Changes should have been rung earlier, given the onerous work load the likes of tiring Conor Murray and Andrew Trimble were taking on, but the collective six-minute contribution of Ian Madigan, Kieran Marmion and Tiernan O’Halloran only sounded the alarm as to what they were doing on the bench in the first place if they weren’t trusted to properly play longer cameo roles.
Amid the rubble of a defeat that has shifted series momentum back to the struggling hosts after they gleefully grasped the lifeline Schmidt’s sloppy game management present, Ireland have been trying to assert a glass half-full outlook in recent days, claiming this season-ending fixture 52 weeks after they started World Cup pre-season training is still a winnable task now they are back at sea level in Port Elizabeth.

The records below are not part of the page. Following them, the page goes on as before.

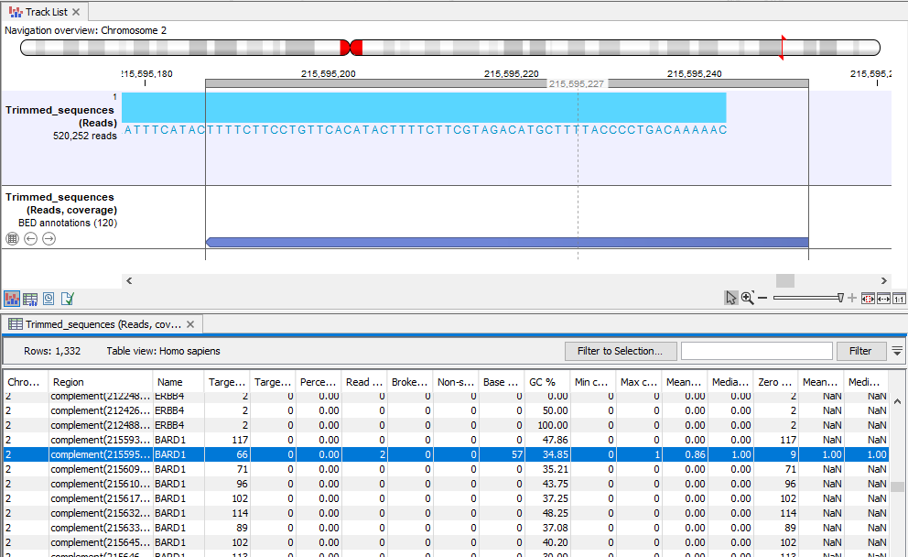Choose the selection pointer tool
Viewport: 908px width, 557px height.
point(730,298)
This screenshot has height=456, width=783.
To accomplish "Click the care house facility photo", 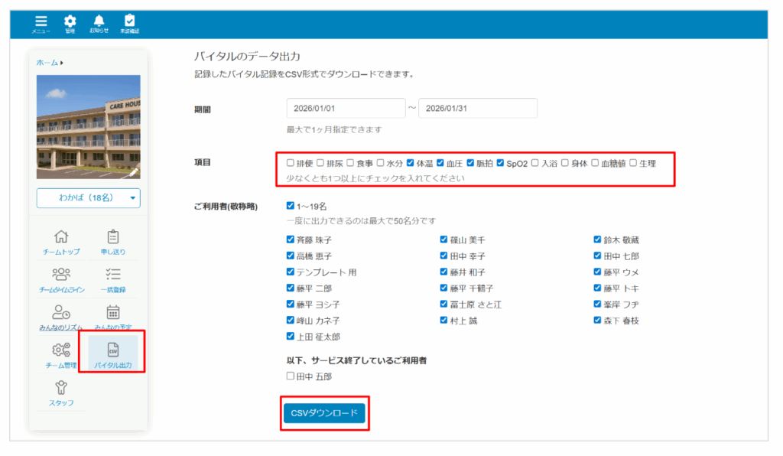I will [88, 126].
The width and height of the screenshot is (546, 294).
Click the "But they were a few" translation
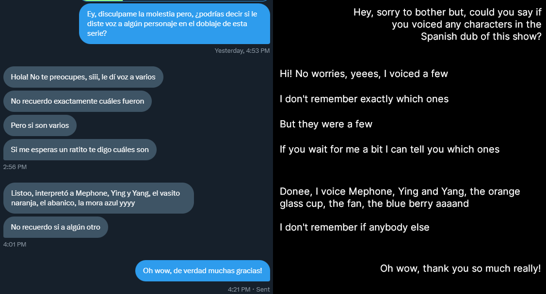coord(326,124)
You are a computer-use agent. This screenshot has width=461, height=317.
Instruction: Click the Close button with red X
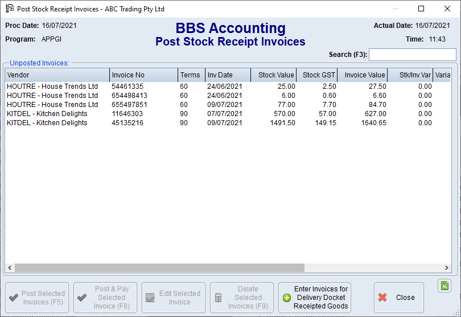coord(398,298)
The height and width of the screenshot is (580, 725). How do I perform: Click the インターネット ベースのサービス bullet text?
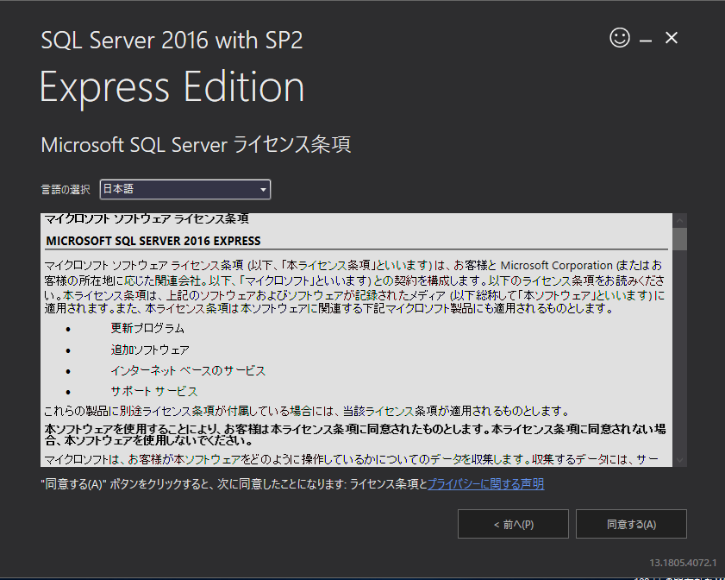click(x=187, y=370)
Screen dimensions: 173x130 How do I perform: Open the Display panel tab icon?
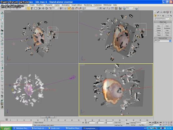coord(167,12)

That coastal location should have helped aching bodies recover but it’s curious how the name of team strength and conditioning coach, Jason Cowman, isn’t being heard on this exhaustive tour after it was regularly tossed into the World Cup narrative by Schmidt for allegedly having players in the best nick possible (neither, post-Argentina elimination, do we hear the name of mind coach Enda McNulty, another whose influence was previously lauded in-house). One straw to clutch heading into Test 17 in this year-long season is there was no mad panic call-up of someone from a Mediterranean beach to replace Robbie Henshaw, as happened in week three of their previous three-Test series when down a centre. That bizarre episode in 2012 had Paddy Wallace summoned from the sun in Portugal and tossed into a New Zealand maelstrom where Ireland suffered a 0-60 hammering.

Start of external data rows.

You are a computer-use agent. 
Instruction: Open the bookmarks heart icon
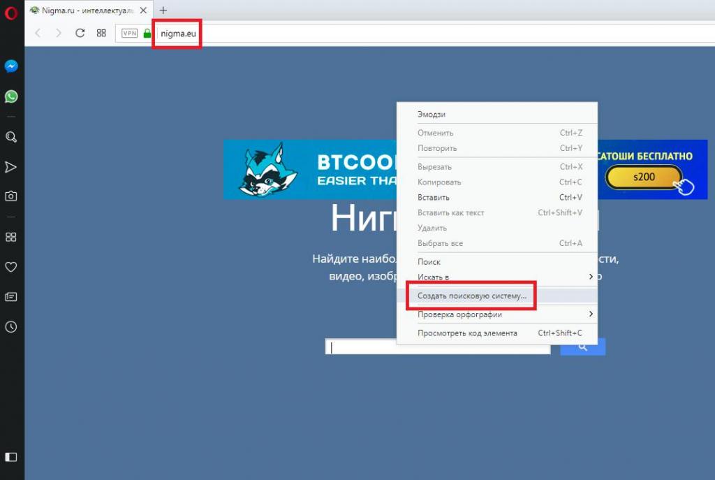11,267
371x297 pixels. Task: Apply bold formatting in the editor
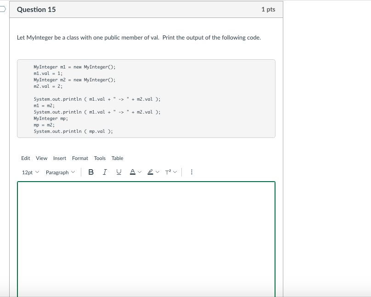click(x=91, y=171)

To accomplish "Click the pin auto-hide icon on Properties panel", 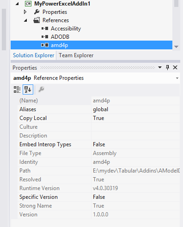I will (167, 67).
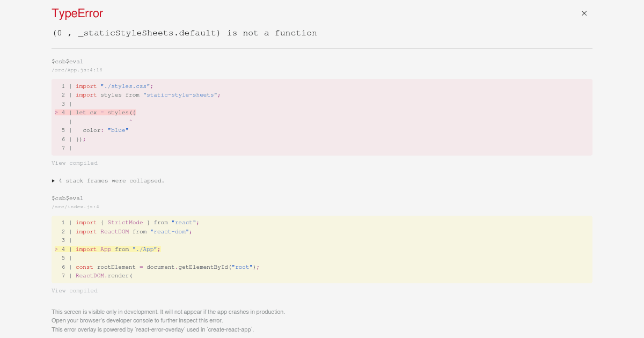Click the styles.css import on line 1
The height and width of the screenshot is (338, 644).
pyautogui.click(x=126, y=86)
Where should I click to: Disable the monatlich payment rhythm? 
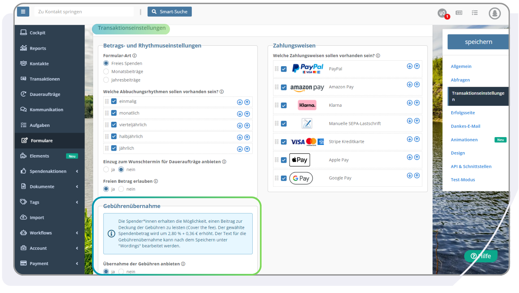point(114,113)
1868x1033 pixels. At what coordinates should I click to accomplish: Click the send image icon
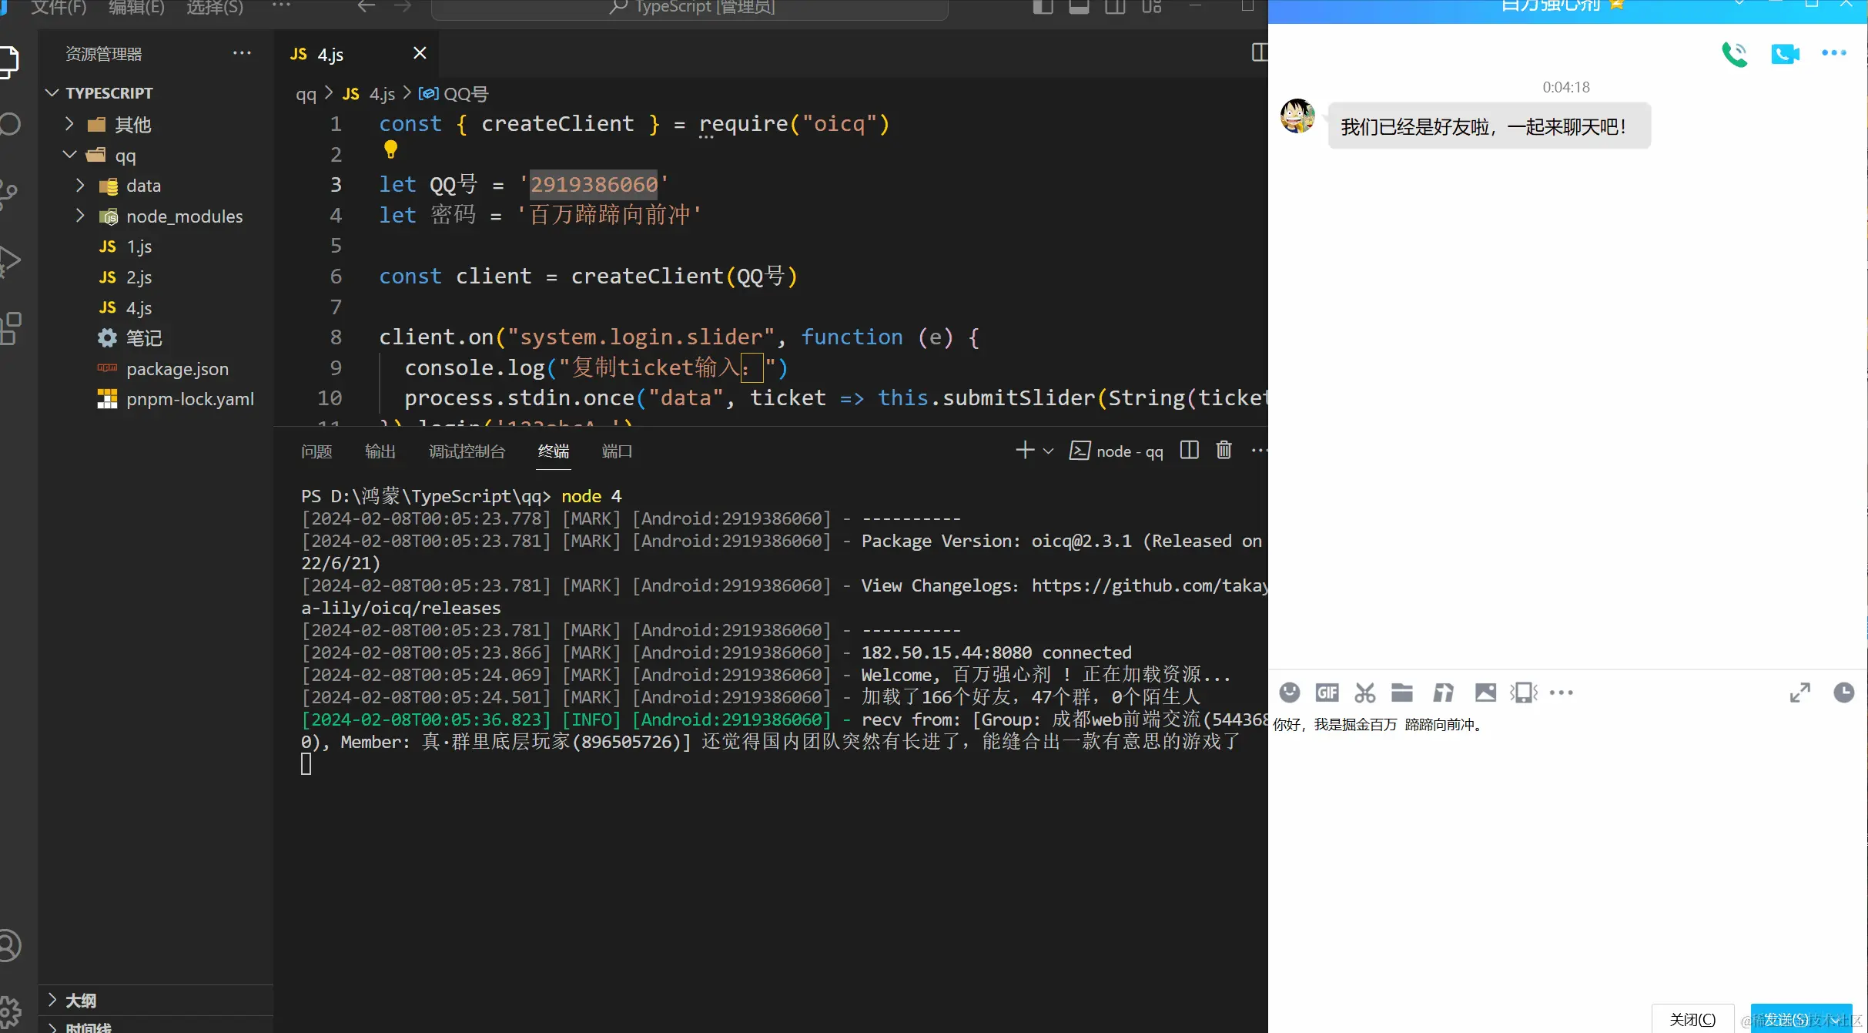[1485, 693]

That result won’t be repeated in South Africa. Yet, in relying on resources already on tour to fill a gap, Henshaw’s injury-enforced absence remarkably heralds a 17th different midfield partnership in 35 matches and an 11th different pairing in this season’s 17 games.
On paper, having Stuart Olding and Luke Marshall in tandem looks sensible as they are both from Ulster, but the reality is they have only worn the 12 and 13 shirts together in 2016 in a pair of league outings against Zebre. Hardy optimism for an emergency Test level step up.
Attitude and energy must become Irish friends today if this series is to be won. While their scrum enjoyed round two buoyancy before the all-round finalquarter collapse, the Ellis Park effort even saw the normally workaholic Jack McGrath reduced to just a two-metre gain off three carries and then falling off a pair of tackles in the lead-up to tries.
Having missed out last week, there is now heavy onus on the returning trio — Jordi Murphy, Mike Ross and CJ Stander — to set the tone. It also needs yo-yoing Jamie Heaslip back to his best. His dominance to anonymity contribution in Leinster’s two play-off games is an up-and-down sequence repeated in South Africa, his Cape Town drive flagging in Jo’burg despite a try off a maul.
Today, then, is the tour’s moment of truth. Pre-departure, the ambition was to win a first-ever Test away to the Boks. However, having done so in round one against the odds with 14-men, failure to take either of two opportunities to clinch the series would undermine the calibre of that triumph.
Schmidt owes it to his team to help them thrive this evening and seal the deal. The hand of history rests on his shoulder.